A partir daí faz mais sentido entender por que uma rede se instala colada na outra, já que abrir ao lado de um concorrente não é um erro, mas uma forma de disputar diretamente o fluxo que já existe, usando preços mais agressivos, maior variedade de produtos, programas de fidelidade baseados em dados de consumo e campanhas constantes, e nessa briga a pequena farmácia de bairro, que não tem o mesmo poder de negociação com fornecedores nem o mesmo fôlego financeiro, acaba ficando para trás, tanto que das quase 8 mil farmácias que fecharam no país em 1 ano, mais de 87% eram independentes, o que mostra que o jogo está cada vez mais concentrado nas mãos de quem consegue operar em escala.

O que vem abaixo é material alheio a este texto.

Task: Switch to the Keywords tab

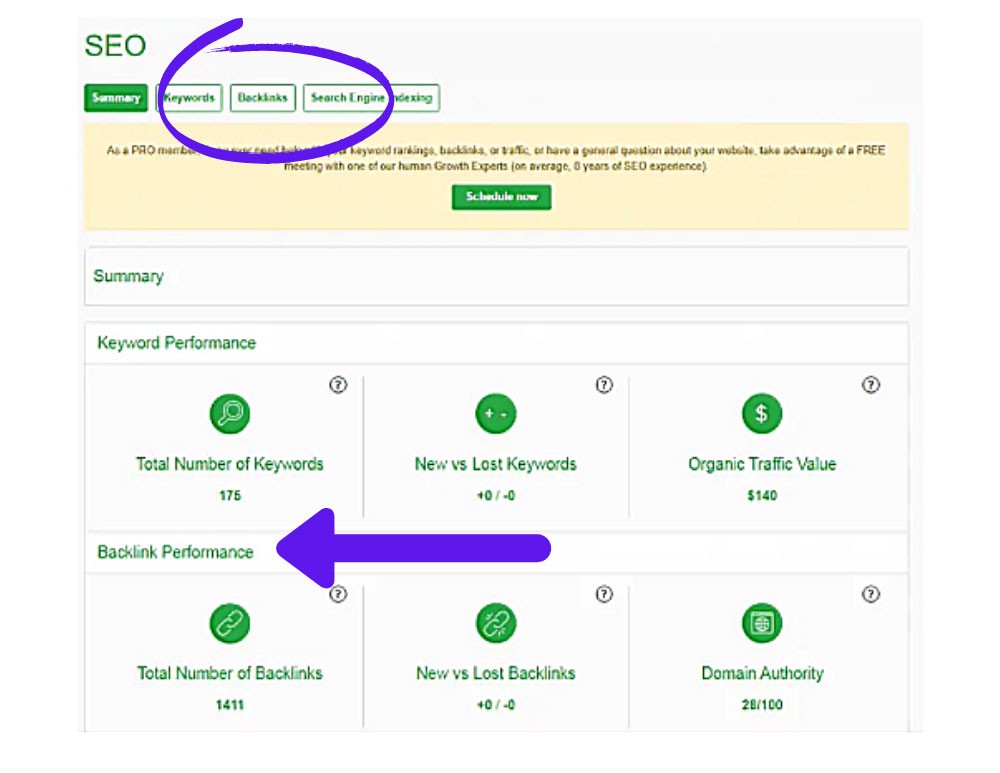Action: pos(190,98)
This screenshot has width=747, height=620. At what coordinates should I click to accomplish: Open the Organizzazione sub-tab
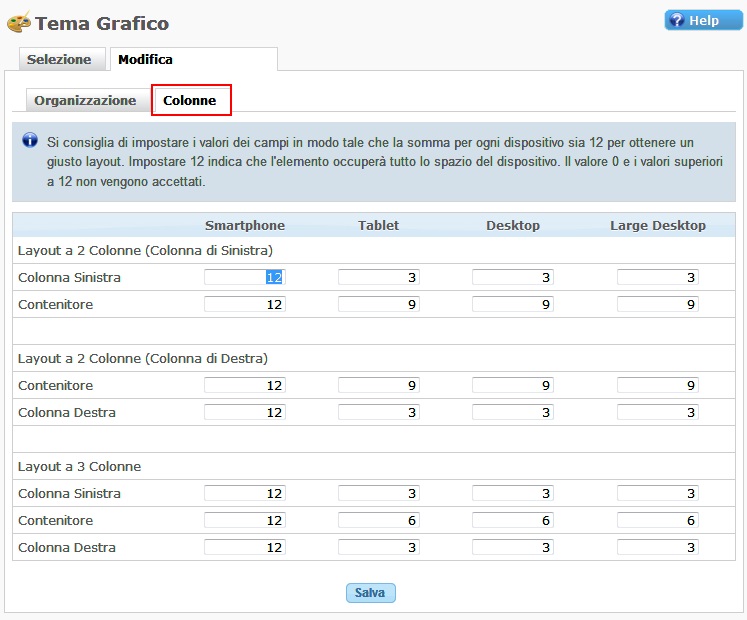click(x=85, y=100)
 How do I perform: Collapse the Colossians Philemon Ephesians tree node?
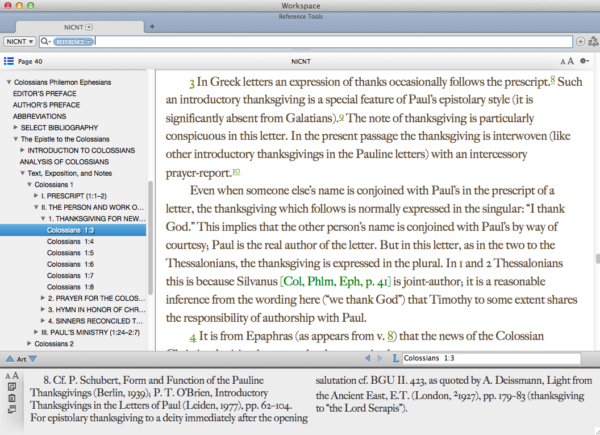pyautogui.click(x=8, y=81)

A Avenida Independência é quase um estudo de caso dessa lógica funcionando ao vivo, porque reúne tudo o que essas redes procuram, com grande circulação de pessoas, acesso fácil por transporte público, presença de um shopping que puxa movimento, comércio forte no entorno, bairros cada vez mais densos ao redor e muita visibilidade para quem passa de carro ou a pé, de modo que qualquer analista de expansão carimba esse trecho como prioridade, e quando um ponto assim aparece no mapa, não há desconforto em dividir a quadra com outras 3, 4 ou 7 farmácias, desde que a rede se sinta capaz de capturar uma fatia maior do fluxo e, se possível, espremer quem já estava ali antes.

Quando tudo isso é somado, a história da “lavagem de dinheiro” perde bastante força, não porque o mundo seja um lugar puro, mas porque não é preciso inventar uma conspiração para explicar um setor que fatura mais de R$ 200 bilhões por ano, tem demanda garantida por causa do envelhecimento da população, da piora da saúde mental e da cultura da automedicação, e funciona apoiado em contratos imobiliários longos, planejamento territorial e muita análise de dados, ou seja, é o capitalismo operando em alta rotação, explorando cada esquina que ofereça oportunidade de transformar fluxo de gente em fluxo de caixa.

O futuro imediato aponta para mais pontos comerciais, mais serviços e mais disputa por território, já que, enquanto em países como os Estados Unidos algumas redes começam a fechar lojas físicas depois de décadas de expansão, aqui o movimento ainda é o de abrir, e Aparecida, com seu crescimento rápido, acaba virando palco ideal para esse tipo de ocupação, o que significa que, se hoje a Independência tem 8 farmácias em menos de 600 metros, não é absurdo imaginar que logo surja uma nona, não por magia negra nem por dinheiro ilícito, mas porque, na planilha de alguém, ainda faz sentido colocar mais uma placa iluminada naquela mesma calçada.